Just another theory and it is another reason why it is important to get your Free T3 levels checked.
It always amazes me that the medical industry will not test for the ACTUAL Thyroid hormone that does ALL of the work. The end result. It just baffles my mind.
I saw the endocrinologist the other day. He said that he thinks the increased TSH level was caused by thyroiditis, and that the excessive thirst may be caused by diabetes insipidus. I doubt I have diabetes insipidus, as it doesn't account for the variety of symptoms.
I will be getting another blood test some time this week. It will have all of the antibodies you suggested, TSH levels,diabetes insipidus things, along with other stuff.
The other is thyroglobulin antibody (TGab). Be sure they order thyroglobulin ANTIBODY because there's also a thyroglobulin test, and you don't want that.
Technically, a positive TPOab is sufficient to diagnose Hashi's, but a negative doesn't rule it out unless you're also negative on TGab. So, as long as you're doing it, might as well cover all the bases.
Would you mind posting your actual results (with reference ranges)?

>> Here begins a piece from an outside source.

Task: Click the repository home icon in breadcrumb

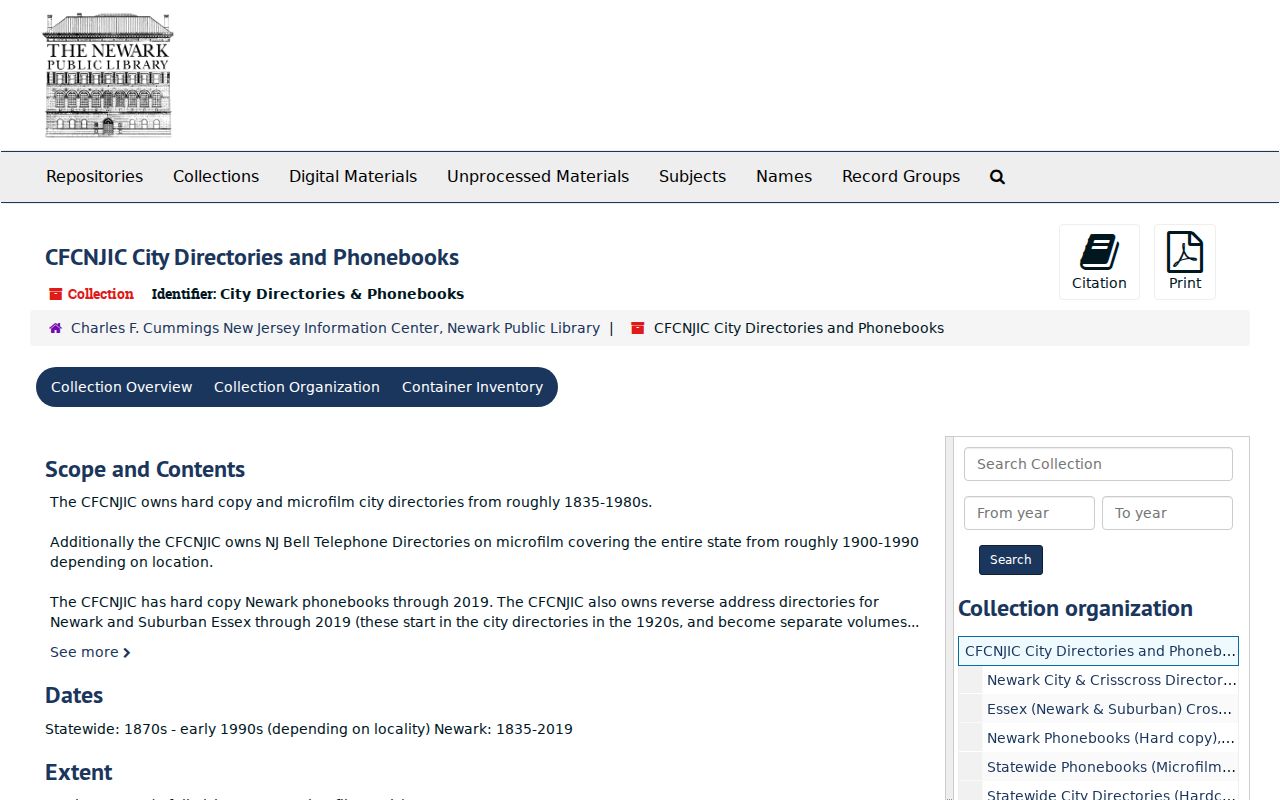Action: tap(56, 328)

Too often doctors tell us that everything is "normal" when either testing was inadequate (probably not in your case since you seem to have called the shots) or reference ranges used were obsolete or improperly used.
Adrenal fatigue, in particular, has a list of symptoms that can be as long as your arm. Mainstream medicine tends to not treat adrenal problems well unless you have full-blown Addison's disease. As a result, symptoms also seem somewhat ill-defined.

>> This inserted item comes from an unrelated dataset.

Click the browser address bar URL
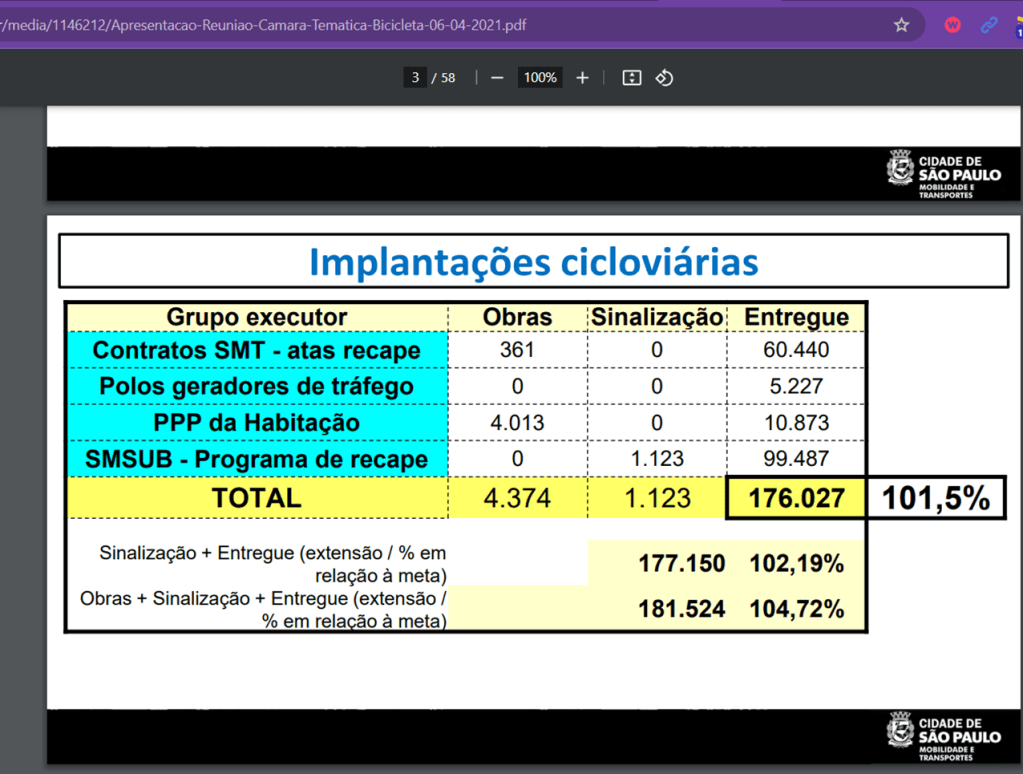 coord(300,25)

The symptoms you posted in your original question:
-can't put on weight (fat or muscle - I'm 6' and 135)
-always thirsty with dry mouth (I drink about 128oz water per day)
seem to be consistent with AF. You can goole the long list to see if anything else applies.
About 8 (so long ago we're losing track!) years ago, AACE recommended that TSH range be adjusted to 0.3-3.0. That change reflected the fact that the old range was severely flawed since a lot of hypos were included in the "normal" population. It's an understatement to say that labs and doctors have been slow to adopt the new range.
So, you can see that your TSH by that standard is slightly elevated.
Your FT4 is at 34% of range. FT4 ranges suffer from the same flaws as TSH range, but no one has ever even attempted to adjust them. As a result, many people find that FT4 has to be at least midrange before hypo symptoms are relieved.
TPOab and TGab are both negative for Hashi's.
Most doctors were taught in med school that "if FT4 is good, FT3 is too", so you don't have to test for it. Wrong, wrong, very wrong. FT3 is the biologically active form of the thyroid hormones, and without it, you really don't have a complete profile. It's also higher levels of FT3 that can cause some of the symptoms you mention...nervousness, inability to gain weight, hand tremors. The upshot is that I wouldn't close the book on thyroid yet...why can't they just do what they're told???
Your labs look slightly hypo, which still conflicts with your symptoms. Too bad you haven't seen FT3, so you could be confident in looking elsewhere.